_Data extracts:_
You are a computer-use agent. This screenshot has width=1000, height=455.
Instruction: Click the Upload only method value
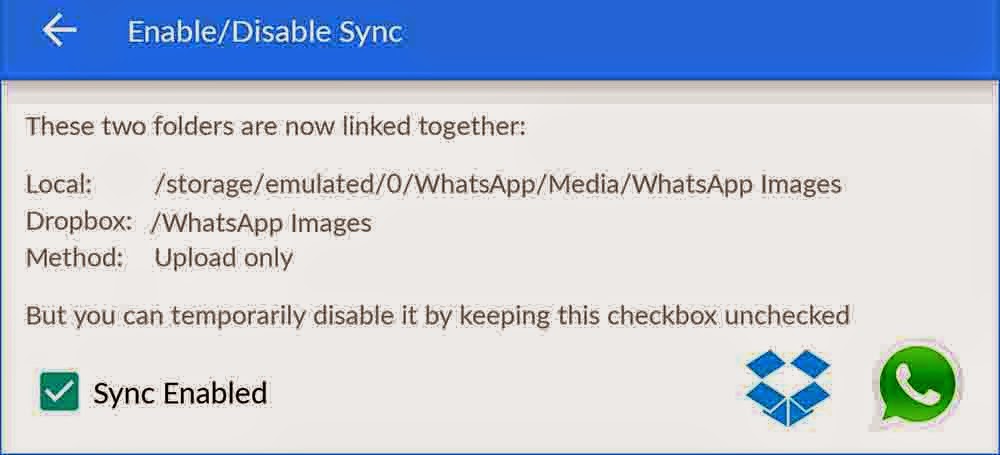[x=224, y=258]
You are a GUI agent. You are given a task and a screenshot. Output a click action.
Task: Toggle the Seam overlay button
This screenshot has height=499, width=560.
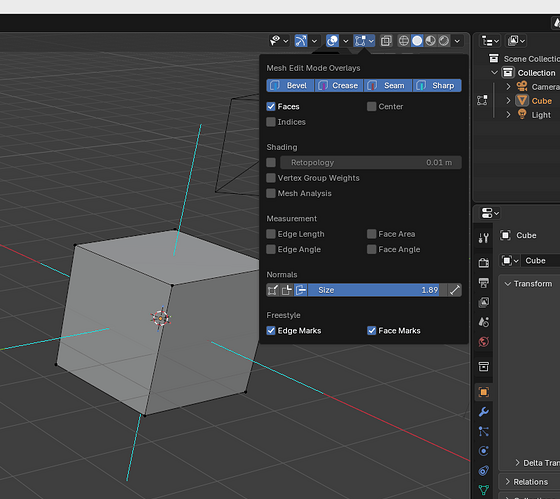[388, 86]
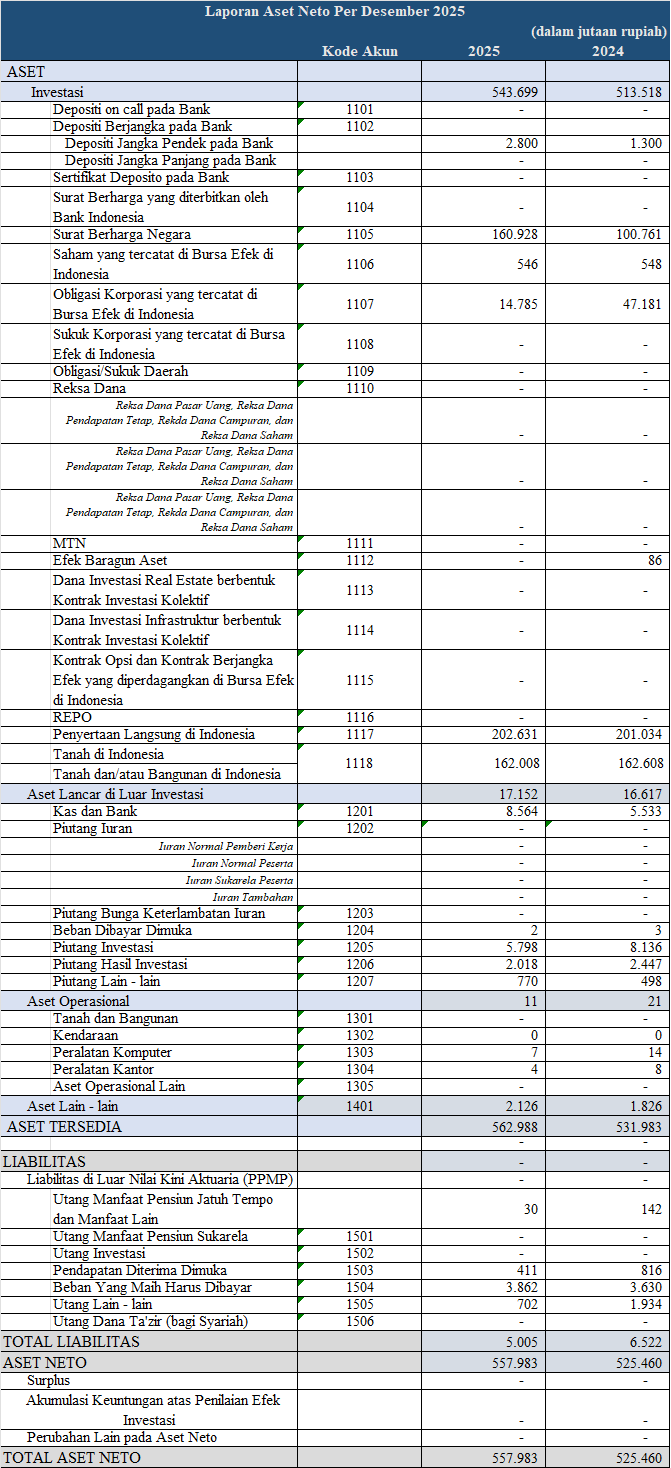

_About this exercise:_ Copy all lines of the material above where the string "agent" occurs.

_Reply to the task:_
You are a computer-use agent. This screenshot has width=1000, height=455.
You are a GUI agent. You are given a task and a screenshot. Output a click action.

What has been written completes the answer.